На президентских выборах в марте и апреле 1932 года как социал-демократическая, так и центристские партии отказались выдвигать собственных кандидатов, вместо этого призывая своих членов и сторонников голосовать за действующего президента — независимого, но глубоко консервативного Пауля фон Гинденбурга — в попытках воспрепятствовать большему злу, Адольфу Гитлеру. Избранный при помощи левых Гинденбург назначил Гитлера канцлером, неоправданно ожидая, что тот ограничится своими должностными обязанностями. Дрейпер несколько ускорил действительный ход событий, потому что Гитлер был назначен не немедленно, а только в январе на основании того, что нацисты были самой большой партией в Рейхстаге. Тем не менее главная мысль от этого не меняется: поддержи меньшее зло — можешь получить большее в придачу. Дрейпер подчеркивал крайность ситуации Германии в начале 1930-х годов — как по степени кризиса, так и по характеру нацистской программы, — но утверждал, что если в этих условиях аргумент меньшего зла был неверным, то в сравнительно стабильной ситуации США конца 1960-х он был неверным в еще большей мере.

 

"Левые должны создать собственную политическую альтернативу, иначе будут бесконечно сталкиваться с выбором, в конечном счете продиктованным сторонниками капитализма."

 

Дрейпер высказал два общих соображения. Во-первых, левые должны создать собственную политическую альтернативу, иначе будут бесконечно сталкиваться с выбором, в конечном счете продиктованным сторонниками капитализма. Во-вторых, серьезные разногласия между партиями и кандидатами — такие же, как разногласия между Гинденбургом и Гитлером — на практике становились менее существенными. Возрастающая центральная роль государственного вмешательства, государственной собственности и государственного контроля после кризиса 1929 года означала, что все политические объединения (кроме стремившихся свергнуть капитализм) были вынуждены придерживаться одной и той же основной политики — независимо от убеждений или предвыборной риторики. Государственный капитализм на Западе начал отступать после возвращения экономического кризиса в 1973 году, но аргументы Дрейпера оставались актуальными: для последующей неолиберальной эпохи был характерен такой же консенсус в вопросах экономической политики, какой существовал между 1929 и 1973 годами, — хоть и в противоположном направлении. Но, как я и предполагал, с началом очередного кризиса 2007 года это взаимопонимание начало разрушаться. Другими словами, любой желающий выступить против аргументов в поддержку меньшего зла уже не может просто утверждать, что результат будет одинаковым вне зависимости от выбранной стороны. Вряд ли можно утверждать, что не имеет значения, состоит Великобритания в ЕС или нет, или что Клинтон проводила бы такую же внешнюю политику, как Трамп.
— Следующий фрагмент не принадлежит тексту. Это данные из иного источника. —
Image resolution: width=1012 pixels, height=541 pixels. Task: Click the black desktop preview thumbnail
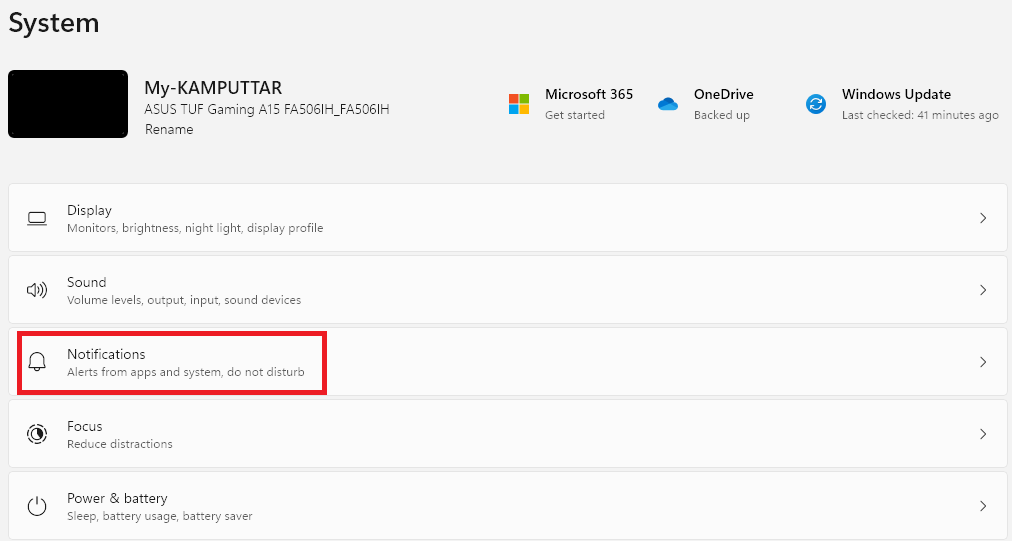68,104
Но перед тем как обратиться к альтернативе, созданной ультраправыми популистами, мы должны понять природу политического лидерства в условиях капитализма, которым этот лидер стремится руководить.

 

Политическая недееспособность капиталистического правящего класса

В условиях всех докапиталистических способов производства эксплуатация осуществлялась явно — путем изъятия чистого излишка у непосредственных производителей с помощью угроз или настоящего насилия: экономика и политика соединялись во власти феодала или трибутарных государств. При капиталистическом способе производства эксплуатация осуществляется невидимо в самом процессе производства, при помощи создания прибавочной стоимости, превышающей стоимость, необходимую для воспроизводства рабочей силы. Эллен Вуд в поздних работах определила такое разделение труда, при котором два аспекта капиталистической эксплуатации — присвоение и принуждение — закрепляются отдельно за присваивающим «частным» классом и специальным «общественным» институтом принуждения — государством. С одной стороны, «относительно автономное» государство имеет монополию на силовые методы воздействия. С другой стороны, эта сила поддерживает частную «экономическую» власть, которая инвестирует капиталистическую собственность и имеет полномочия организовывать производство как таковое. Более того, в отличие от прежних эксплуатирующих классов, капиталисты осуществляют экономическую власть без «обязанности выполнять социальные, общественные функции»:

Капитализм — это система, для которой характерно полное отделение частного присвоения от общественных обязанностей; и это означает, что развитие новой сферы власти полностью посвящено частным, а не социальным целям (Meiksins Wood 1981: 81–82).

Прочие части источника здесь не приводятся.